Merca 2.0 magazine placed Euro RSCG Vale third and Euro RSCG Beker ninth in its annual ranking of Mexico's top advertising agencies.
About Havas
Havas (Euronext Paris: HAV.PA) is a global advertising and communications services group. Headquartered in Paris, Havas operates through its two Business Units (the term " Business Unit " will from now on replace the term " Division "), Havas Worldwide and Havas Media, in order to optimize synergies and further reinforce Havas's position as the most integrated of all of the major holding companies. Havas Worldwide incorporates the Euro RSCG Worldwide network as well as agencies with strong local identities: Arnold in the USA, the UK and Italy, H and W&Cie in France, Palm+Havas in Canada... Havas Media incorporates the MPG, Arena, Havas Sports & Entertainment and Havas Digital networks. A multicultural and decentralized Group, Havas is present in more than 75 countries through its networks of agencies and contractual affiliations. The Group offers a broad range of communications services, including traditional advertising, direct marketing, media planning and buying, corporate communications, sales promotion, design, human resources, sports marketing, multimedia interactive communications and public relations. Havas employs approximately 14,700 people.
Further information about Havas is available on the company's website: [ www.havas.com ]
Forward-Looking Information
This document contains certain forward-looking statements which speak only as of the date on which they are made. Forward looking statements relate to projections, anticipated events or trends, future plans and strategies, and reflect Havas' current views about future events. They are therefore subject to inherent risks and uncertainties that may cause Havas' actual results to differ materially from those expressed in any forward-looking statement. Factors that could cause actual results to differ materially from expected results include changes in the global economic environment or in the business environment, and in factors such as competition and market regulation. For more information regarding risk factors relevant to Havas, please see Havas' filings with the Autorité des Marchés Financiers (documents in French) and, up to October 2006, with the U.S. Securities and Exchange Commission (documents in English only). Havas does not intend, and disclaims any duty or obligation, to update or revise any forward-looking statements contained in this document to reflect new information, future events or otherwise.
(1) Net New Business
Net new business represents the estimated annual advertising budgets for new business wins (which includes new clients, clients retained after a competitive review, and new product or brand expansions for existing clients) less the estimated annual advertising budgets for lost accounts. Havas' management uses net new business as a measurement of the effectiveness of its client development and retention efforts. Net new business is not an accurate predictor of future revenues, since what constitutes new business or lost business is subject to differing judgments, the amounts associated with individual business wins and losses depend on estimated client budgets, clients may not spend as much as they budget, the timing of budgeted expenditures is uncertain, and the amount of budgeted expenditures that translate into revenues depends on the nature of the expenditures and the applicable fee structures. In addition, Havas' guidelines for determining the amount of new business wins and lost business may differ from those employed by other companies.

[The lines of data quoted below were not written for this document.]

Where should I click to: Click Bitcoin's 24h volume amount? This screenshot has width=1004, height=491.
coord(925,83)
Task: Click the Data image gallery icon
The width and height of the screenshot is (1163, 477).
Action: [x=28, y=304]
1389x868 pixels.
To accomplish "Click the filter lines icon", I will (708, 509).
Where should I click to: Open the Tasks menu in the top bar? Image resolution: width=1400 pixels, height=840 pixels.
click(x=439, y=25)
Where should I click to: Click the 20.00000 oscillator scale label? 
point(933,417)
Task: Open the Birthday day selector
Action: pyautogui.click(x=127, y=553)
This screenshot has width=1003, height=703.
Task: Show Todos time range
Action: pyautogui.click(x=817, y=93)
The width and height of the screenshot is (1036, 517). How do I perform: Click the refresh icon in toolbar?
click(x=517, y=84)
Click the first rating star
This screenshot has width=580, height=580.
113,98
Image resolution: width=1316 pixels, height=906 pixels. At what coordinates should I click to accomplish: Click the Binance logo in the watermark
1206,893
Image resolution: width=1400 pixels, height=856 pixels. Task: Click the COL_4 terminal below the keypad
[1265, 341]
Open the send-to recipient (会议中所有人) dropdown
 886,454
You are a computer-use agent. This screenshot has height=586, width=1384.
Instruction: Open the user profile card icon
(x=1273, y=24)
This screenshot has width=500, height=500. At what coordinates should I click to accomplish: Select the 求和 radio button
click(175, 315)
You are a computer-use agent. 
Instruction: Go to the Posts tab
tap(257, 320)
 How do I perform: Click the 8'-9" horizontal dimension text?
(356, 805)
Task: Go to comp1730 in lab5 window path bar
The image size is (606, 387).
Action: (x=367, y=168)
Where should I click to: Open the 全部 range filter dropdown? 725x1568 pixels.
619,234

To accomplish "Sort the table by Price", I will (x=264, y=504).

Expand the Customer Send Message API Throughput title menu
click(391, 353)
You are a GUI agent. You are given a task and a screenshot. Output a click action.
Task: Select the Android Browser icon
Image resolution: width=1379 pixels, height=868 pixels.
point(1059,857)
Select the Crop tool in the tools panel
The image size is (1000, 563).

(2) Average Net debt (quarterly, by semester or annually) is calculated for the four main countries (France, USA, UK and Spain), as the difference between structured gross debt (OCEANE, OBSAAR, credit lines, etc.) and cash at bank and in hand measured on a daily basis. For the other countries, net debt is the debt accounted for at the end of the previous quarter. Net debt also includes debts relating to earn-outs and buy-outs which are revalued half-yearly and adjusted as and when payments are made. Average net debt is not audited.